Markets appeared to pause for breath yesterday on a low volume days where there was not too much news. The economic data that was released was better, but the market took little response.
This week we have seen better-than-expected gains in U.S. housing prices, an increase in durable goods orders and consumer confidence, lending new credence to the view that the economy is emerging from recession. The question is how much of this information is already priced into the equity and commodity markets.
Stirring concerns over the growth of the world’s No. 2 energy consumer, the Chinese cabinet said on Wednesday it would take steps to curb redundant investment and overcapacity in industries ranging from steel to wind power equipment. There are concerns about the pace of economic recovery in China, and a likely clampdown on lending and plans to curtail overcapacity, which has prompted falls in equities markets in Shanghai, Hong Kong and Japan.

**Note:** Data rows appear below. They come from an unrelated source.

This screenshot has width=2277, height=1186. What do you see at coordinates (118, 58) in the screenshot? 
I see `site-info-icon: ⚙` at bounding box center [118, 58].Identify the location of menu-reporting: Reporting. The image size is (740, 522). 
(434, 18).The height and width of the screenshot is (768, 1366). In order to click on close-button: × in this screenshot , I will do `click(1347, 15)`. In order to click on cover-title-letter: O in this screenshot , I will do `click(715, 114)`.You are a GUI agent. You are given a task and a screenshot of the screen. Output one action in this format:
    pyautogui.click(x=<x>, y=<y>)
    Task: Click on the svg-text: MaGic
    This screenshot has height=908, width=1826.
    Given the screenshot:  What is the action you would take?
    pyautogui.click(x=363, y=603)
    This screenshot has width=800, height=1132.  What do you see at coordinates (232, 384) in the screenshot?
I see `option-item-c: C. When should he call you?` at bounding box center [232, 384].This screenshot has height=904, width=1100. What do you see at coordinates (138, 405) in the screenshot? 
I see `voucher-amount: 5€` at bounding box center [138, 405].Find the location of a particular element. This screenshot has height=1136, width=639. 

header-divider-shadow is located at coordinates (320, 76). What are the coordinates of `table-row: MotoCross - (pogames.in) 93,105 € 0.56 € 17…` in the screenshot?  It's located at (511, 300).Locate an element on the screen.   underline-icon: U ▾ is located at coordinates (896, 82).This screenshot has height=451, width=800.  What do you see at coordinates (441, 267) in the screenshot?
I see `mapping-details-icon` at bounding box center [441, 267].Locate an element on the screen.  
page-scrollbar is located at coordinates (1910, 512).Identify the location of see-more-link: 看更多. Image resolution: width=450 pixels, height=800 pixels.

The decision came amid fears that China’s $585 billion stimulus plan and a surge in new lending in the first half could trigger wasteful investment and a new crop of bad loans. It followed Premier Wen Jiabao’s remarks that the economy faces new difficulties, including trouble boosting domestic consumption.
Eyes today will now be on the U.S. GDP and jobless claims data, as well as German consumer sentiment.
The UK market has opened in slightly positive territory and the European markets are currently flat. U.S futures markets are pointing to a flat opening when their markets resume trading this afternoon.
Today the markets await US durable good and US new homes data. European markets are currently trading in flat territory.